• **TASK ITEM**
In two sentences, sum up the column below about a mother's final years.

• **DOCUMENT SECTION**
A Life Well-Lived Provides Lessons

Grand Island Daily Independent

December 5, 2021

John A. Maisch, Guest Columnist

“Your mom is actively dying.”

The hospice nurse’s words were communicated in a professional and straight forward manner. But the pronouncement was not surprising to me or anyone else who knew the patient: Gloria Maisch did everything actively.

My mom had been slowly dying for nine years. Confined first to a wheelchair then to her bed, paralyzed by a devastating stroke that stole her memory and entire left-side, my mom’s eyes had closed for a final time several hours before the nurse’s visit.

Mom’s last evening was spent listening to her grandson provide an update on soccer practice that had occurred earlier that day, as he gently dabbed her forehead with a cool towel. Mom had taught my son much during these last nine years, lessons on fortitude, perseverance, and strength.

Mom’s progressively worsening condition over the past few years had prompted plenty of questions from my son: When we get old in Heaven, do we get to start over? Will you still be my parents in Heaven? Will we still live in our same house? But Mom’s nursing home was full of simpler teaching moments for a nine-year-old child, too.

My son witnessed how his grandma treated every certified nurse assistant the same, regardless of the color of the nurse’s skin or accent of the nurse’s voice. He saw how his grandma would reach out to hold the hand of another resident while their wheelchairs passed in the hallway and how a gentle touch could bring a small smile to a lonely person’s face.

• **THE DATA**
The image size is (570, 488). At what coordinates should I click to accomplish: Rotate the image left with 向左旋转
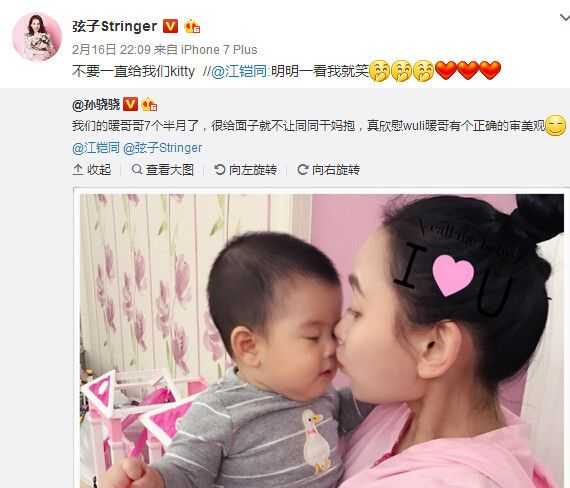coord(245,169)
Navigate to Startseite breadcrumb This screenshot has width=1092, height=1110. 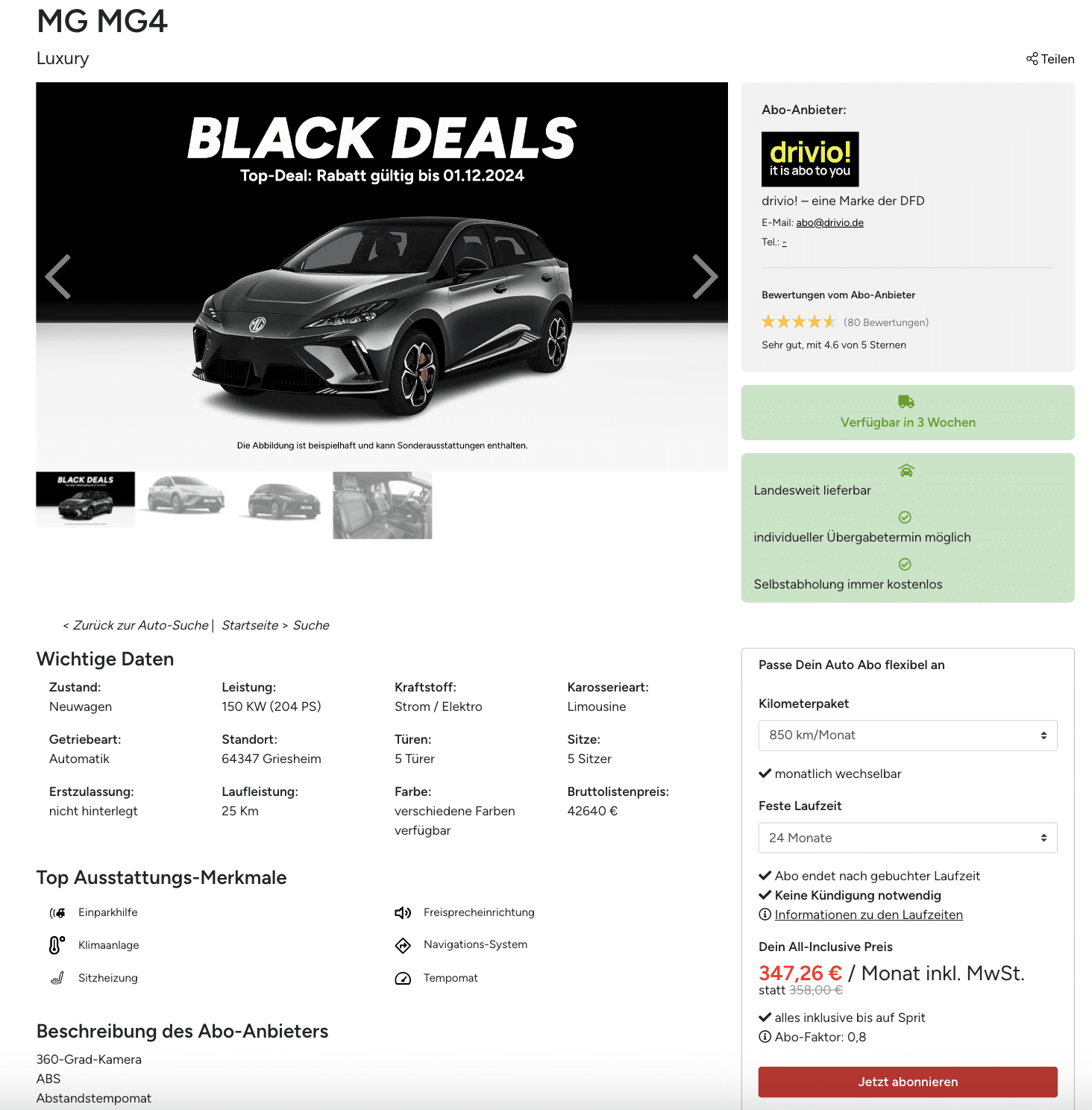point(250,625)
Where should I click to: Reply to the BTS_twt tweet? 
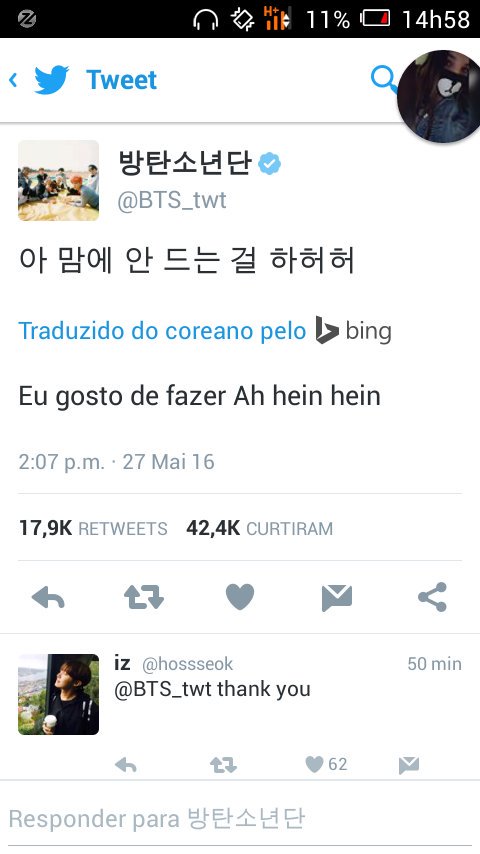[x=48, y=597]
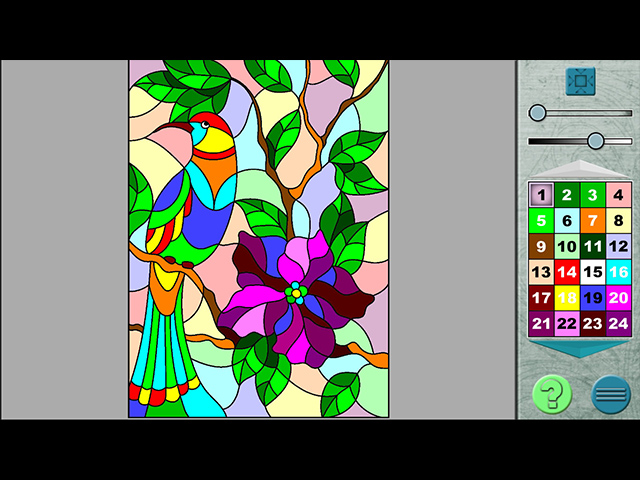Click the lower gradient slider handle

tap(596, 141)
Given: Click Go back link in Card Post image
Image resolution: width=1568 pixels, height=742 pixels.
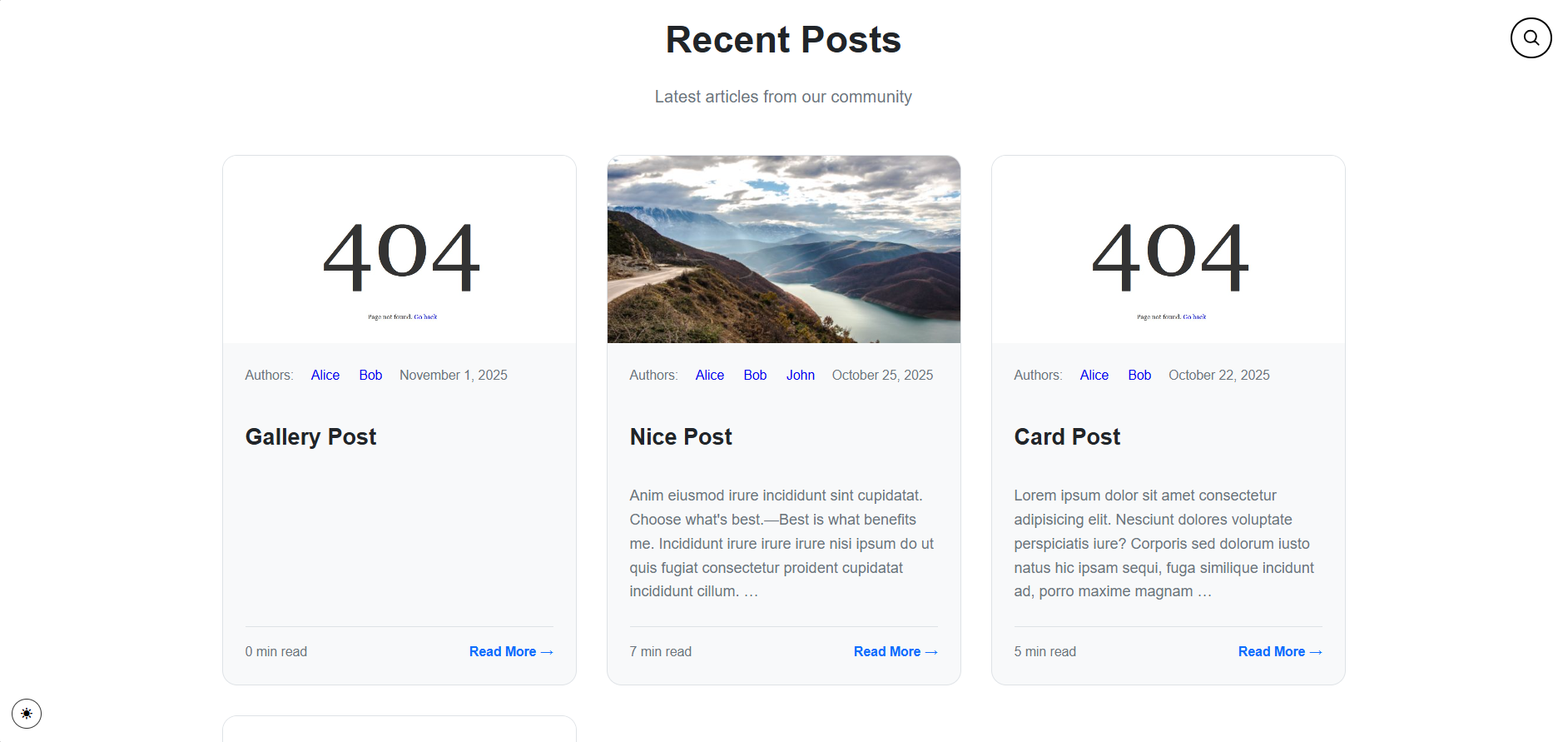Looking at the screenshot, I should pyautogui.click(x=1194, y=317).
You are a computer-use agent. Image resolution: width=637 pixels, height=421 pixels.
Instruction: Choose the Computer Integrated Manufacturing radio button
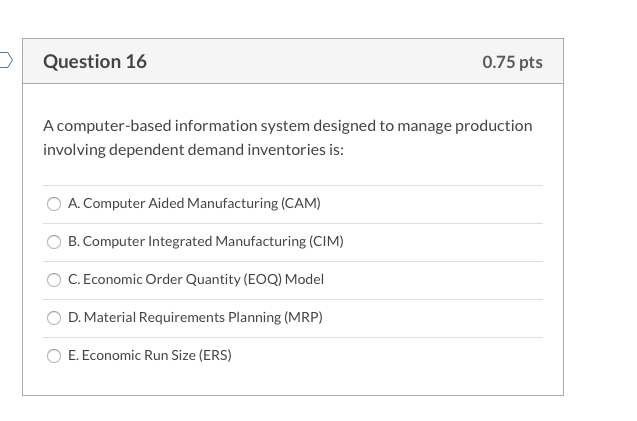54,242
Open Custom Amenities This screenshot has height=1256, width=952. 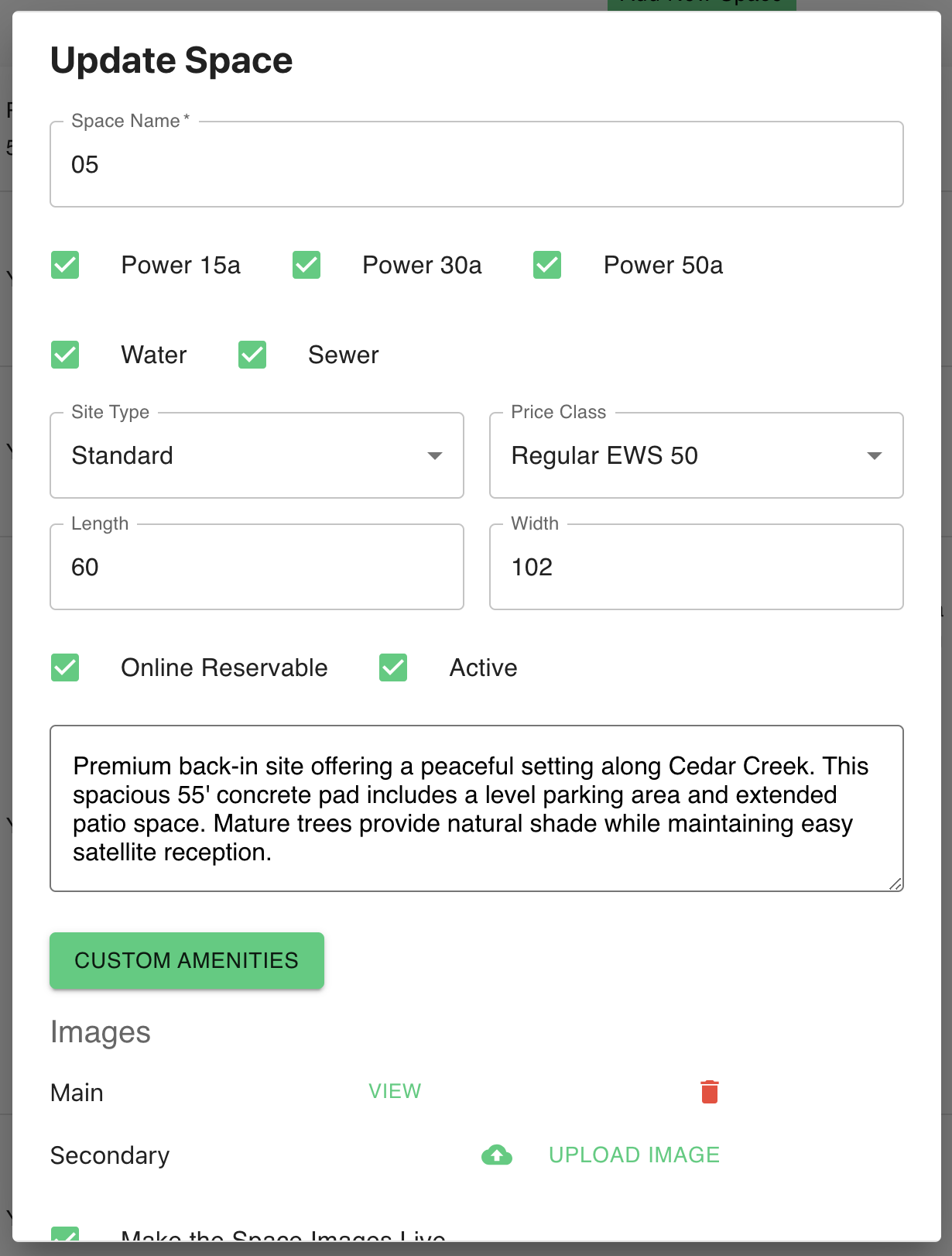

• **TASK ANSWER**
A hospice nurse tells the writer that Gloria Maisch, the writer's mother, is actively dying after nine years of decline caused by a stroke that took her memory and her entire left side. During those years she taught her grandson fortitude, perseverance, and strength, and at her nursing home he saw her treat every nurse assistant the same and bring a small smile to lonely residents with a gentle touch.